What is Domain\-Driven Design?
The term Domain-Driven Design was coined by Eric Evans in his book “Domain-Driven Design - Tackling Complexity in the Heart of Software”. Since then, the term has become well known amongst software developers, but it is still hard to summarize the essence of DDD with a few words. In his conference keynote, Eric came up with four points that summarize the essential parts of DDD:
- Focus on the core complexity and opportunity in the domain
- Explore models in a collaboration of domain experts and software experts
- Write software that expresses those models explicitly
- Use a ubiquitous language inside a bounded context
These points already gave a good preview to the rest of the conference, as many talks and sessions can be categorized into these topics, therefore I’ll structure the rest of this blog post alike.
Focus on the core complexity and opportunity in the domain
The techniques of DDD are meant to solve the complex and important problems of your business and require a lot of modelling effort of domain and software experts. In order to find the most important problems to solve, Evans’ book speaks of a distillation process that extracts this part called the core domain and separates it from the supporting subdomains (that only supports the core domain, but you still want to build a good solution for it as well) and generic subdomains (where you should consider off-the-shelf components). During the conference talks, I learned about two similar concepts and how they resemble the DDD concepts
- Liz Keogh gave an introduction on the Cynefin Framework which helps to categorize domains into “Simple”, “Complicated”, “Complex”, “Chaotic” and “Disorder” and gives advice on how to act within these categories. The core domain can then be found in the complex area, whereas the supporting subdomains are located in the complicated and generic subdomains somewhere in the “Simple” area.
- Paul Rayner explained the Purpose Alignment Model which separates business decisions along two axes (Market Differentiation and Mission Critical) into four quadrants and gives advices for each quadrant. You can find the alignment of the DDD concepts within the photo, the slides of the talk are also available online.
Explore models in a collaboration of domain experts and software experts
The collaboration aspect of DDD was what impressed me the most during the conference: Besides the talks there were always hands-on-sessions as well as an self-organizing unconference part and “Modelling with Strangers” sessions which took place nearly everywhere. You could always find people doing collaborative modelling and event storming and many walls were filled with post-its and drawings.
The collaboration aspect between domain experts and software experts was the foundation for two further talks:
- Alberto Brandolini gave an introduction to “event storming” and gave practical advice on how to make this technique effective. You can find the slides online.

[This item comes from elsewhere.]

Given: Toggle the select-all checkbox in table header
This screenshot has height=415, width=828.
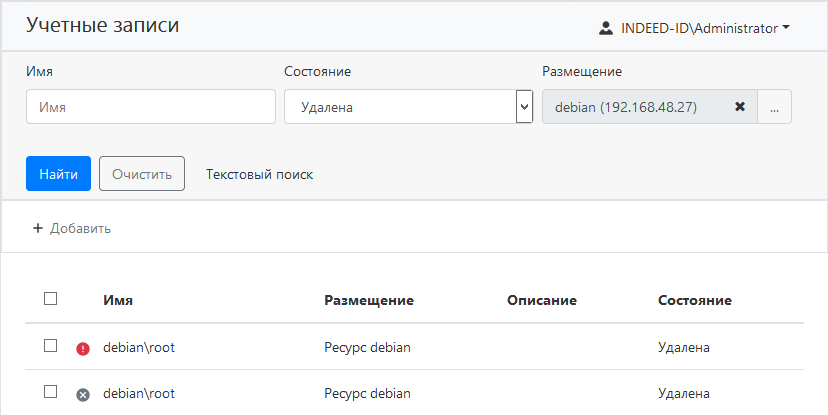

- Cyrille Martraire gave some great advice on how to do effective requirements engineering, for example preparing for an interview (“Be genuinely interested in the domain!” / “Find a reference documentation for the domain!”) or techniques for note taking during interviews (“underline new domain words” / “find a syntax to mark questions for later”).
Write software that expresses those models explicitly
Besides the modelling techniques, the DDD book also talks about how to express the model within the software (e.g. by using Aggregates, Entities and Value Objects) and gives brief examples in Java of a sample domain. During the keynote, Eric explained that Java was just a choice of the time the book was written and was not meant to be the only implementation for DDD (and he was not really happy with that situation, see the picture of “2003 wasn’t great”).

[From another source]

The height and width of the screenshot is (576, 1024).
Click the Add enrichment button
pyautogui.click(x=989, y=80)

In fact, DDD is not bound to any programming language or programming paradigm. He was also optimistic that implementing DDD has since become easier as new tools and programming paradigms have been created since. The various NoSQL datastores often offer a better fit for saving aggregates, and techniques like CQRS and Event Sourcing are an alternative way of implementing the DDD concepts.
Eric also explained the importance in really mastering the underlying technical tools. Only then you can focus on solving the domain problems instead of having to struggle with the implementation.
Use a ubiquitous language inside a bounded context
One core demand of DDD is using a shared language that is used by domain experts and software experts alike and is also present in all documents and in the code itself. However, you will not find a company-wide applicable language as different departments of a company often use the same words with slightly different meanings. Therefore it is crucial to define the boundary of a context in which the language is valid. These boundaries also have to manifest in the software.
While the book provides an exhaustive example of models within the cargo shipping domain, there are not a lot of other examples out there as people are often unwilling to talk about their most important internal business models and it is always a long process to come up with a useful model. Two speakers made an exception to this rule and gave insights into the models that they have developed which I found very interesting:
- Alberto Brandolini used his domain of organizing conferences for his example
- Yves Reynhout talked about the domain of scheduling appointments within a hospital
The conference left my head filled with new ideas and things I want to read and learn more about. The most important takeaway for me was that the modelling and collaboration aspect of DDD seems to be the most important one. While the implementation part of the book is really useful, it is only a means of implementing the concepts. The talks I visited were all of a high quality (I did not mention all of them in the article) and you should really watch the videos as soon as they are published online.